Restriction enzymes are endonucleases from eubacteria and archaea that recognize a specific DNA sequence. The restriction site is the nucleotide sequence that is recognized for cleavage by a restriction enzyme, and it is usually a palindromic sequence of four to six nucleotides. Cleaving is often performed unevenly, which leaves single-stranded ends (called sticky ends) which can use hybridization to reconnect. The phosphodiester bonds of the fragments can be joined through DNA ligase when they have been paired. Every restriction endonuclease that is known attacks a different restriction site, which means there are hundreds of restriction sites for hundreds of restriction endonucleases. The origin of the DNA has no impact on the ability of the DNA fragments that have been cleaved can join together. This is known as recombinant DNA, which is formed by the joining of genes in new combinations.
There are three categories of restriction endonucleases: Type I, Type II and Type III. They are categorized based on their mechanism of action. They are regularly used in genetic engineering to create recombinant DNA, which can be introduced into different cells of bacterial, plant or animal origin. They can also be used in synthetic biology. Cas9 (CRISPR associated protein 9) is one notable example of an endonuclease. It is a protein which plays an important role in the immunological defense of certain bacteria against DNA viruses. It has become more well-known due to its uses in genetic engineering.

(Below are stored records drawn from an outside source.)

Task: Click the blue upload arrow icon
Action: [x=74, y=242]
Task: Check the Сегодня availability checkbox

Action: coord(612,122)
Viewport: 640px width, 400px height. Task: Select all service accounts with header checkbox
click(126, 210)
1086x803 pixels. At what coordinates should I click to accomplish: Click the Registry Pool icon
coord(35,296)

Type I and Type II restriction endonucleases are multisubunit complexes that include endonucleases and methylase activities. Type I restriction enzymes are capable of cleaving a random sites of approximately 1,000 base pairs from the recognition sequence. Type II enzymes are simpler and don't require ATP as an energy source, unlike Type I. Type III cleaves the DNA at approximately 25 base pairs from the recognition sequence and, like Type I, requires ATP.

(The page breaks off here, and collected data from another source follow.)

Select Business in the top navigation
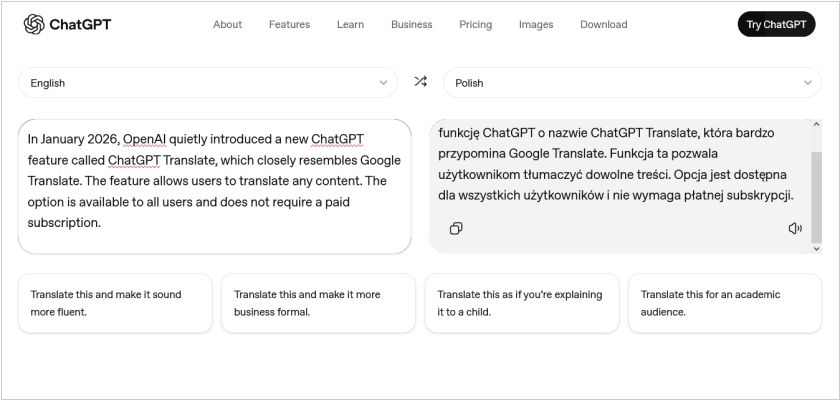Image resolution: width=840 pixels, height=400 pixels. coord(411,24)
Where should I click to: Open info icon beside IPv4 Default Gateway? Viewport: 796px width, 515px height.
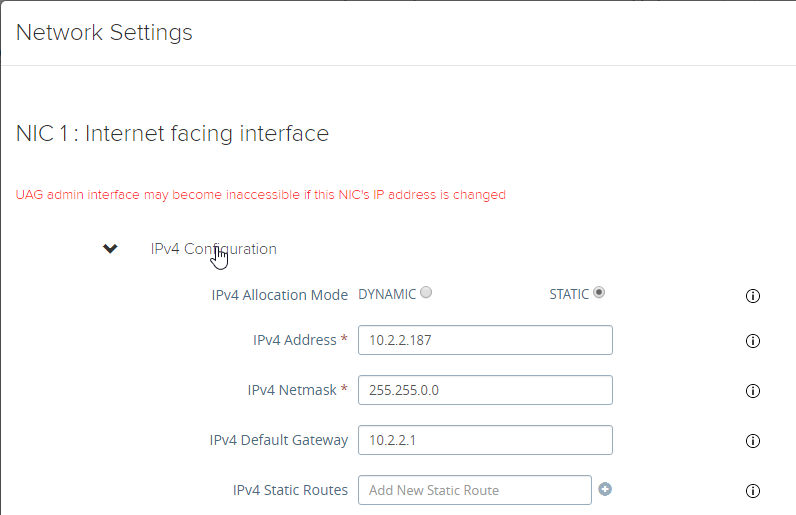click(x=752, y=440)
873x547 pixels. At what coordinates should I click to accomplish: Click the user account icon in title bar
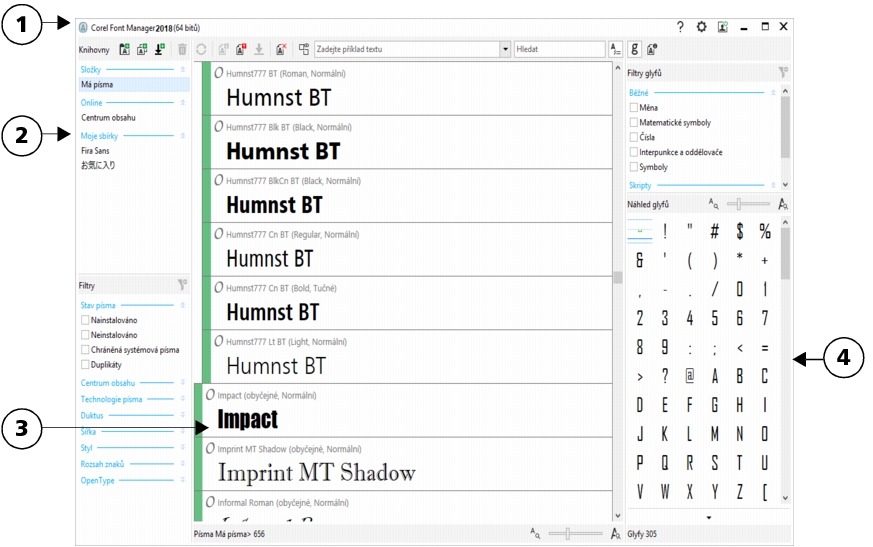click(722, 27)
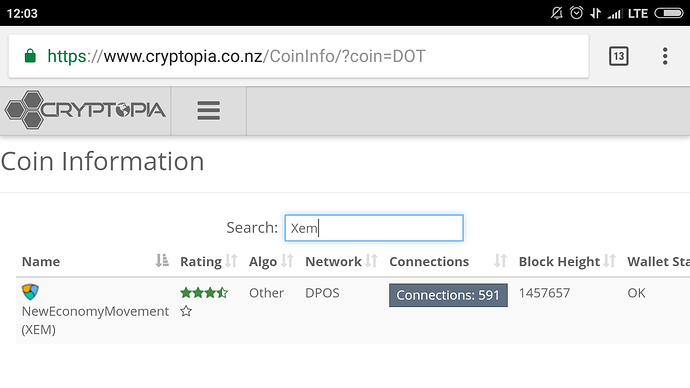Open Chrome three-dot overflow menu
Viewport: 690px width, 388px height.
tap(665, 56)
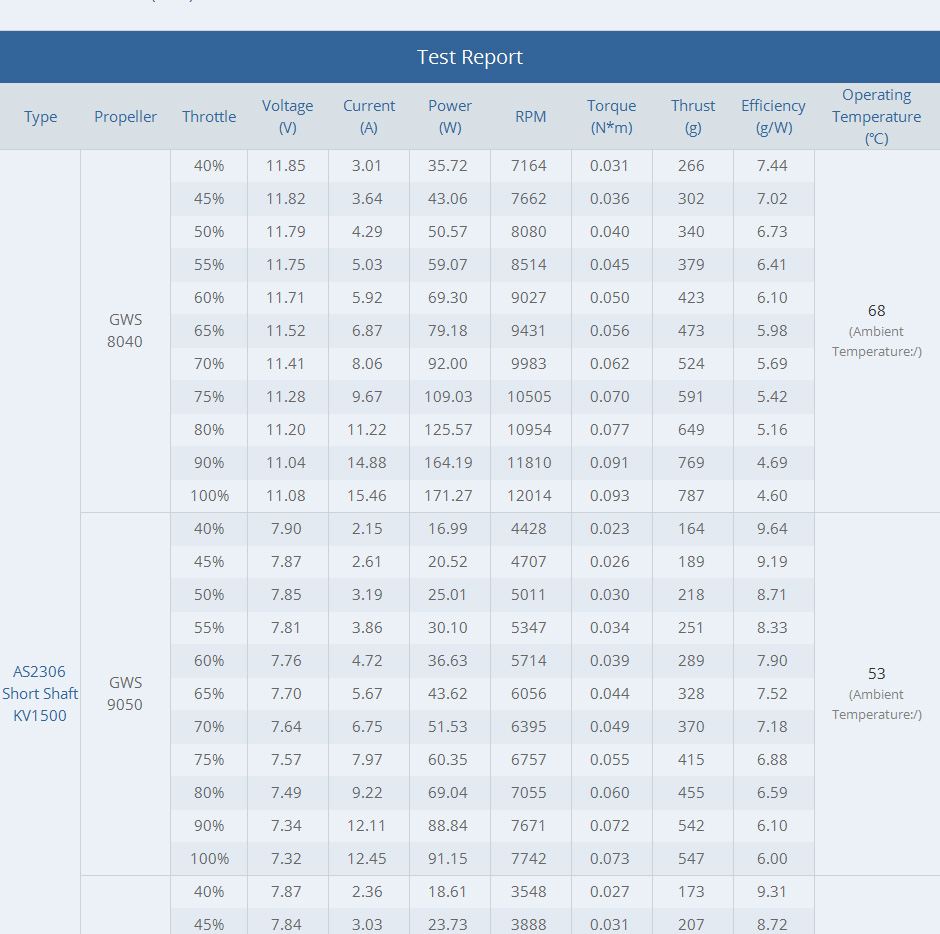Screen dimensions: 940x934
Task: Click the 53 operating temperature value
Action: click(876, 674)
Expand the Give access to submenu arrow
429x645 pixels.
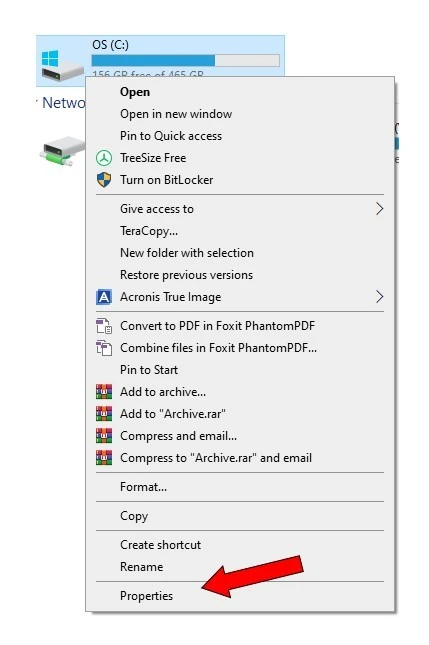tap(379, 209)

Endonucleases contribute to DNA repair. The incision of DNA at AP sites is catalyzed by AP endonuclease, which readies DNA for excision, repair synthesis and DNA litigation. There are two AP endonucleases in E.coli cells, which eukaryotes have just one AP endonuclease. Mutations can also occur in endonucleases. A defect in a UV-specific endonuclease causes the rare autosomal recessive disease xeroderma pigmentosa, which means that DNA damage caused by sunlight can't be repaired. Sickle Cell anemia is another result of a mutation, when the recognition site for the restriction endonuclease that recognizes the nucleotide sequences is eliminated.